In practice, the memory requested to the OS is always filled with zeros on mainstream platforms (by default on Windows, Linux and Mac) because of security reasons: the memory previously allocated, filled and released by a process must not be accessible from another process since the memory chunks can contains sensitive information (for example your browser can store password in memory and you do not expect Numpy python script to be able to read them without any privileges). This zero filling is generally done at page-fault time. Thus, calling np.empty or np.zeros gives the same result when the array is requested from the OS. However, when the array is recycled by the allocator, then np.empty can be much faster and there is (generally) no page-fault overhead to pay (page-faults are done once per page as long as the memory pages are not stored somewhere else like in swap when you run out of memory).

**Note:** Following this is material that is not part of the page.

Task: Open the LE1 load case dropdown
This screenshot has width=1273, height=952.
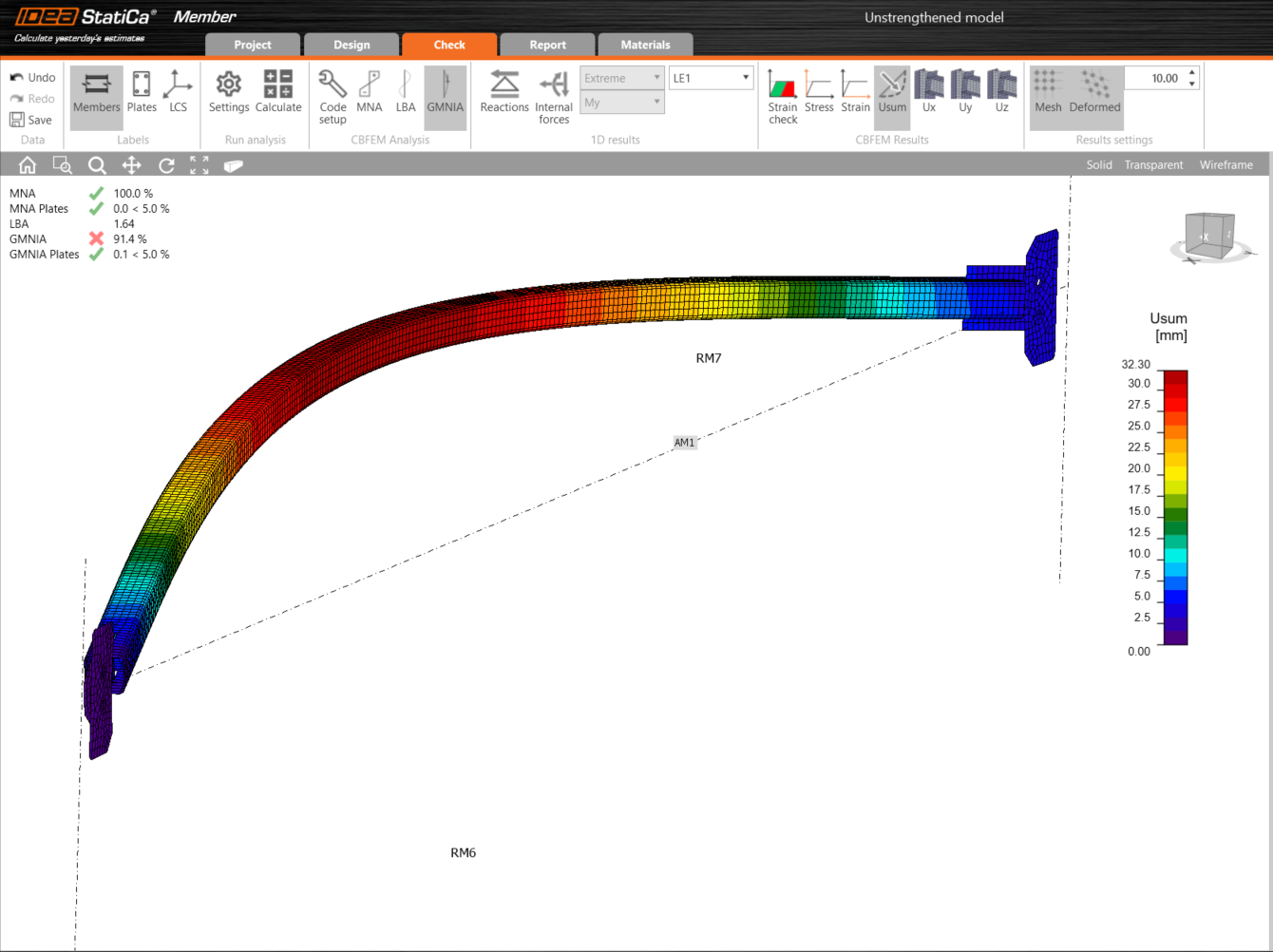Action: 711,78
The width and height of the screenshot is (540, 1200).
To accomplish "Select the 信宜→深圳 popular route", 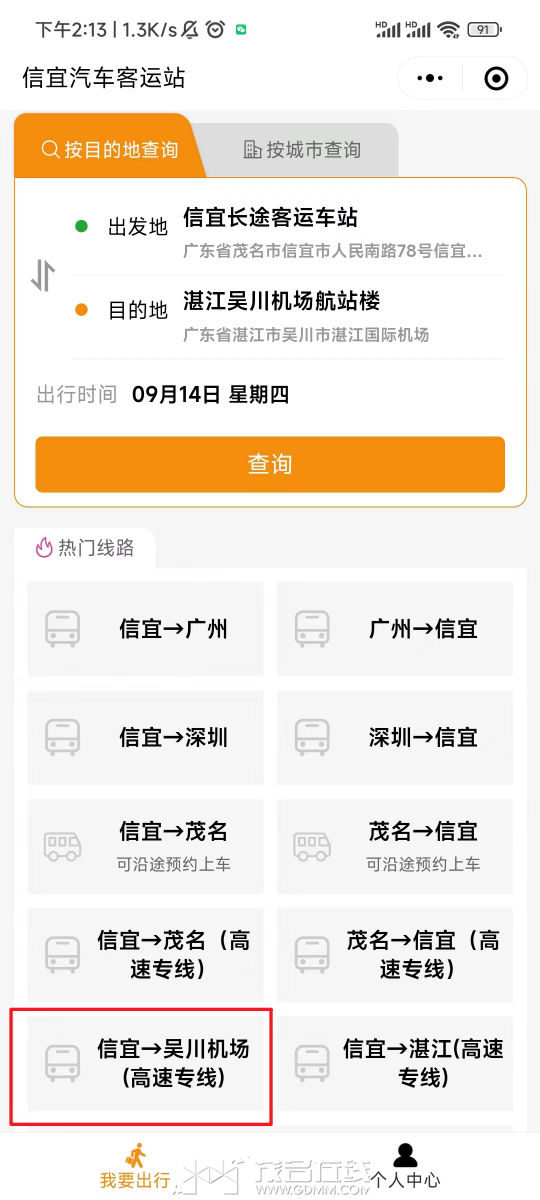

Put it shortly, there is no way (only from Python) to speed up the creation of an array as long as you request the creation of a new array and you read/write all the target array. Using a custom system allocator does not help much since the array have to be filled anyway. If it is Ok for you to pay the overhead progressively, then you need to using a manual memmap. Otherwise you can preallocate some buffer and recycle them yourself. It can be faster because you may not need to fully fill them to zero and you will not pay the cost of pages faults. There is no free lunch.